肩と手は特に動かすと痛む。手のX線画像では、ところどころに骨密度の減少した領域が認められる。
第2段階
手の腫れと圧痛が軽くなる。
手の痛みも軽度。
第3段階
浮腫、圧痛、痛みは消失するが、手の動きは制限される。
指がこわばってかぎ爪状になり、デュピュイトラン拘縮に似た症状を起こすために、手の動きが制限される。
この段階のX線像では、しばしば広範囲にわたる骨密度の減少が認められる。

肩手症候群の治療とリハビリ

医学的治療

肩手症候群の疼痛に対して、疼痛の程度に応じてコルチコステロイドの低用量経口投与が勧められています (脳卒中ガイドライン2015) 。コルチコステロイドによって少なくとも4週間は肩手症候群が改善するようです。

リハビリテーション

ミラーセラピープログラムが肩手症候群の痛みを改善するのに有用かもしれないといわれています (Moseley, Neurology. 2006; Cacchio et al., Neurorehabil Neural Repair. 2009; Cacchio et al., N Engl J Med. 2009) 。

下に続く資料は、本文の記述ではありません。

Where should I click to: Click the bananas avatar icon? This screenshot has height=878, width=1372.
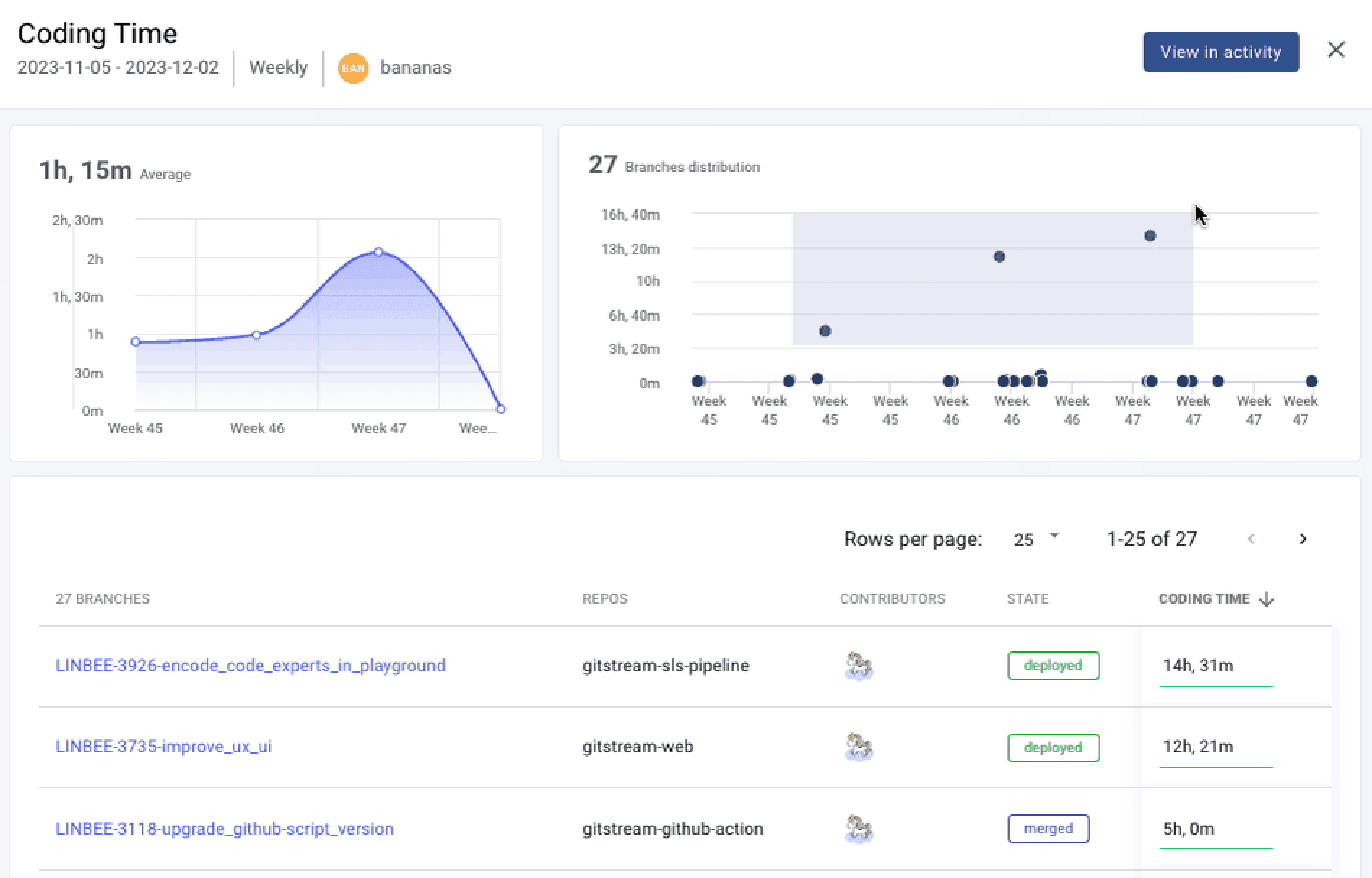[x=353, y=67]
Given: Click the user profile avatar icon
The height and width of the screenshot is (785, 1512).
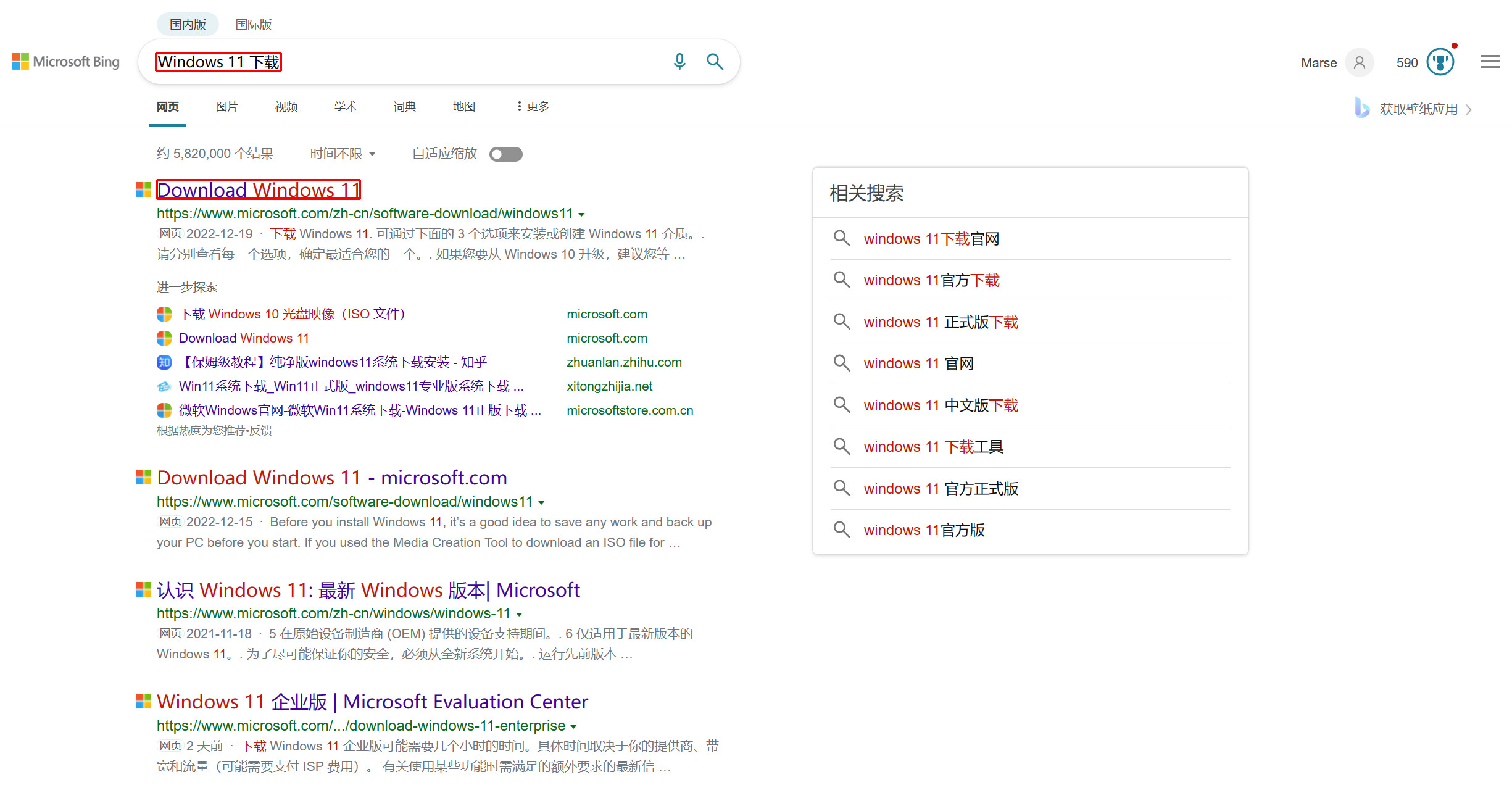Looking at the screenshot, I should (x=1359, y=62).
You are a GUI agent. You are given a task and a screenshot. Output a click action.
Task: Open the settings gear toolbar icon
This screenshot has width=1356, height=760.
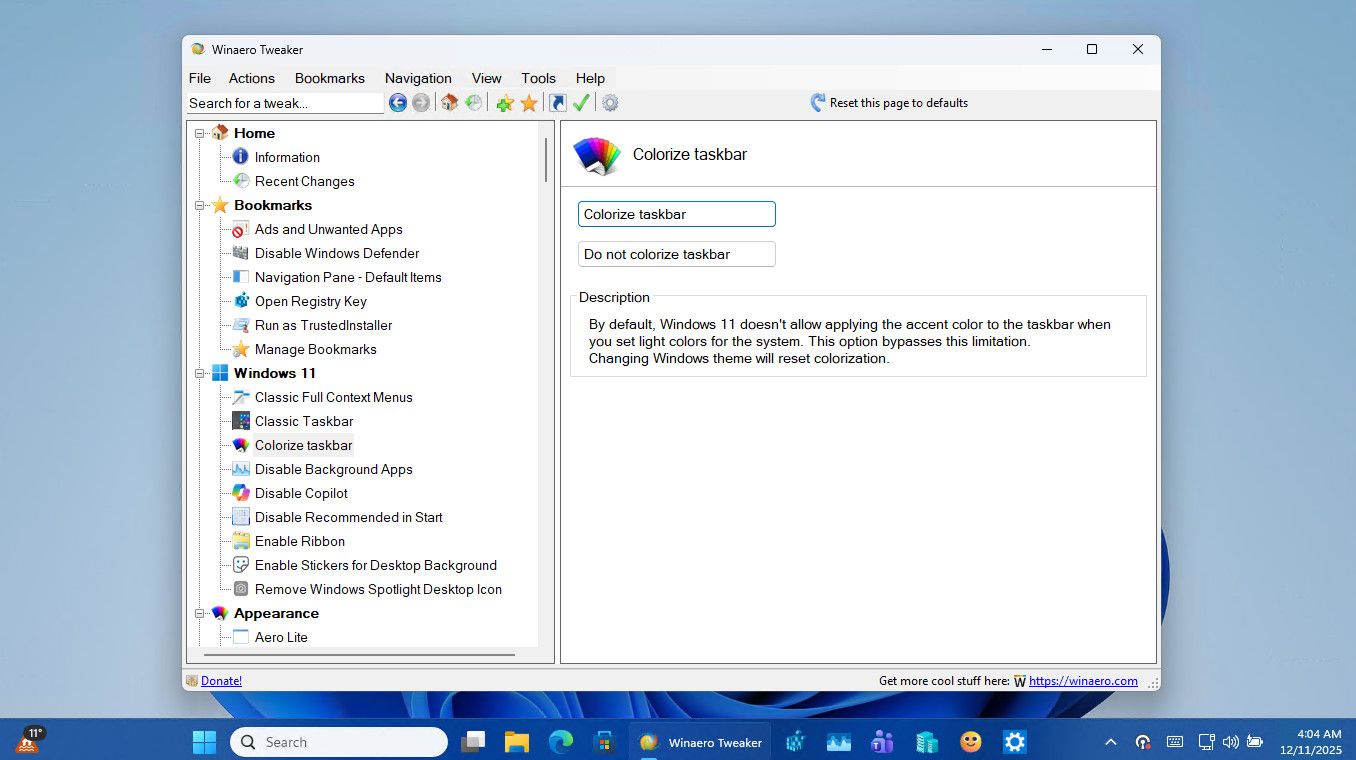(x=610, y=102)
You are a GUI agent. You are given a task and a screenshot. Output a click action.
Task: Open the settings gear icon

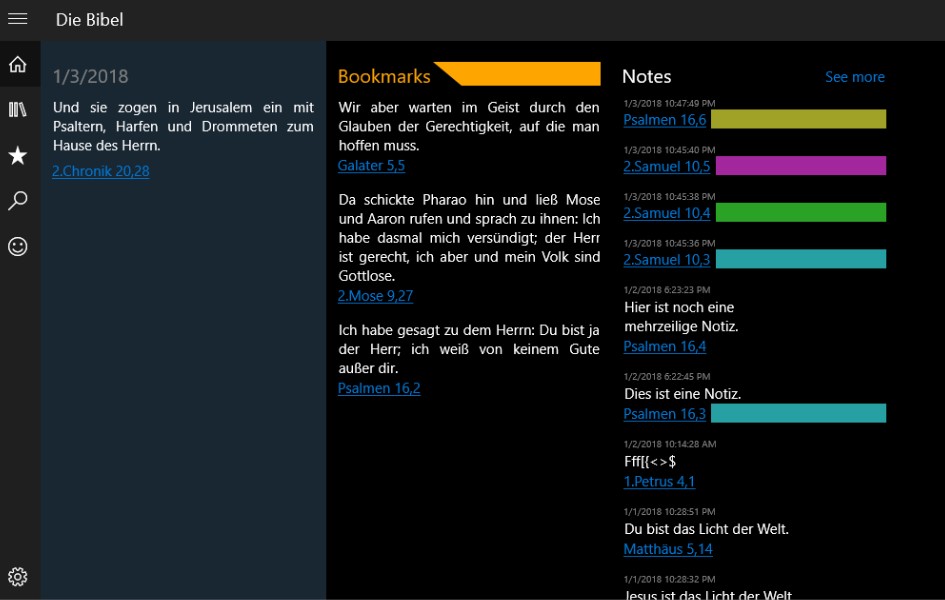point(17,577)
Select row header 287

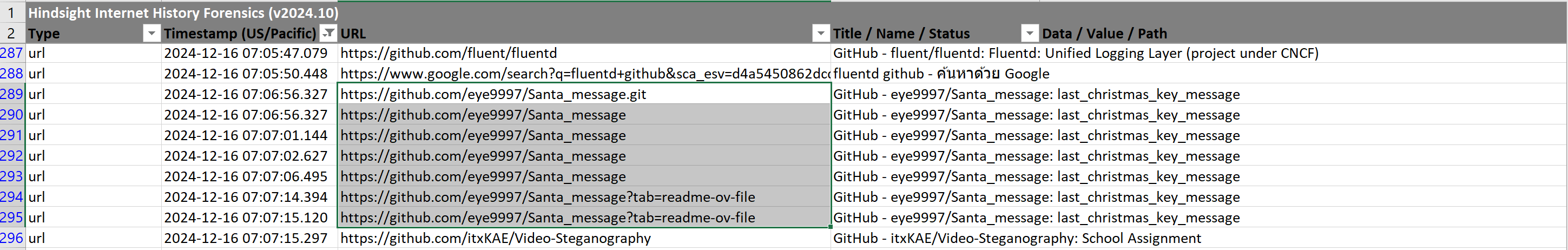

さらに、有酸素運動が肩手症候群(CRPSタイプ1)の痛みや症状を改善させるという報告もあります(Topcuoglu A et al., Top Stroke Rehabil. 2015,詳しくは「酸素運動は脳卒中後のCRPSタイプ1による痛みを改善させる」を参照してください)。

まとめ

残念なことに、今のところ肩手症候群がどのようなメカニズムで起こるのかわかっていません。また、臨床上、非常に一般的な症状であるのに対して、治療法や進行の予防法についてのエビデンスは不足しているようです。

さらに肩手症候群(CRPS Type Ⅰ)へのリハビリ加療についても、一定見解は得られていません。今後の研究でこれらのことが明らかになることが期待されています。

それでは皆さまの学習がよりいっそう充実することを願って。